Aviation still a major target for terrorists

Published 28 January 2008

DHS secretary Michael Chertoff says that commercial aviation is still a major target of terrorists; U.S. and European counterterrorism experts agree that U.S. faces a major threat from European-born terrorists

The United States is likely to keep a high threat designation for the airline industry because militants still see air travel as a target, DHS secretary Michael Chertoff said. Chertoff said the orange, or high, threat level assigned to the airline sector — one level higher than the overall alert level for the United States — was based on a general assessment rather than a specific threat. “We’ve seen again and again interest in this sector,” he said, pointing to an alleged British-based plot to blow up transatlantic flights using liquid explosives in 2006 and an attempted car bomb attack on Glasgow airport last year. So people think of aviation not only in terms of the aircraft but the whole infrastructure including the airports,” Chertoff said last week at the World Economic Forum in Switzerland.

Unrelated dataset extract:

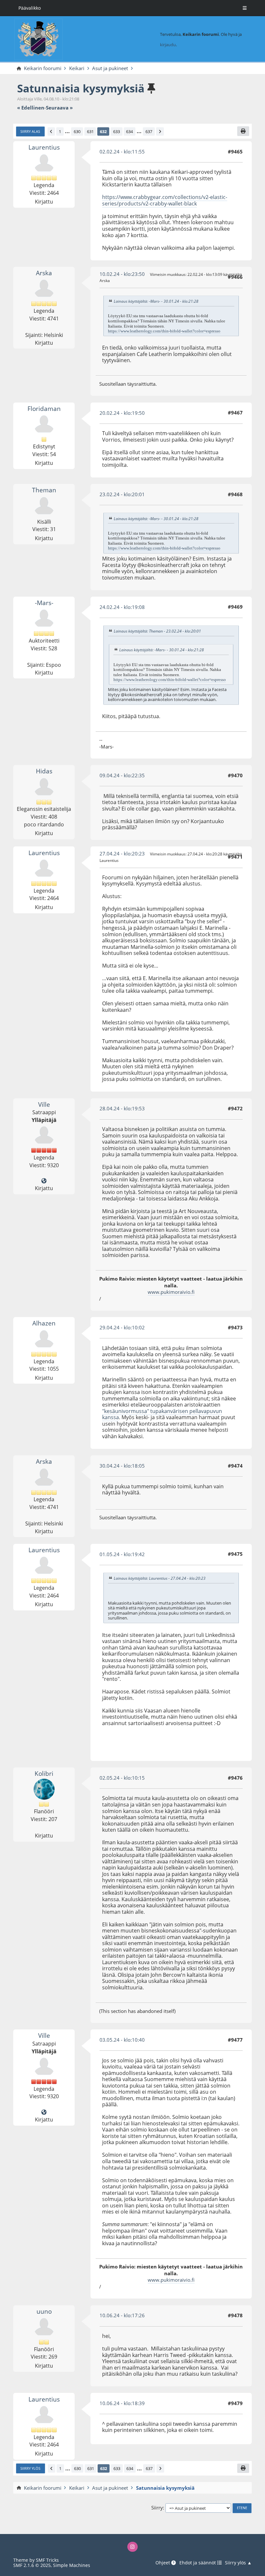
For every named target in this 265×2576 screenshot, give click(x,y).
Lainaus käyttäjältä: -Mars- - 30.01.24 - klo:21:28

Chertoff last week warned that one of the biggest threats to U.S. security could come from Europe, and added that European counterterrorism authorities acknowledge their countries “are both a target and a platform” for militants. Over the last year, however, he and his European counterparts had broadly agreed on what measures needed to be put in place including exchange of information about potential attackers and greater border security. In an effort to stem militant recruitment, they had sought to understand the process of radicalization which could lead towards militancy, Chertoff said. Highlighting one perceived difference between the United States and Europe, Chertoff said Muslims in the United States were well integrated into society. “I don’t think there is a perception that they are marginalized and we want to make sure they don’t feel marginalized,” he said.. He also said U.S. authorities were paying particular attention to the potential for militant recruiting inside jails. “Prisons are always a fertile area for recruitment of all extreme groups, whatever the ideology,” Chertoff said.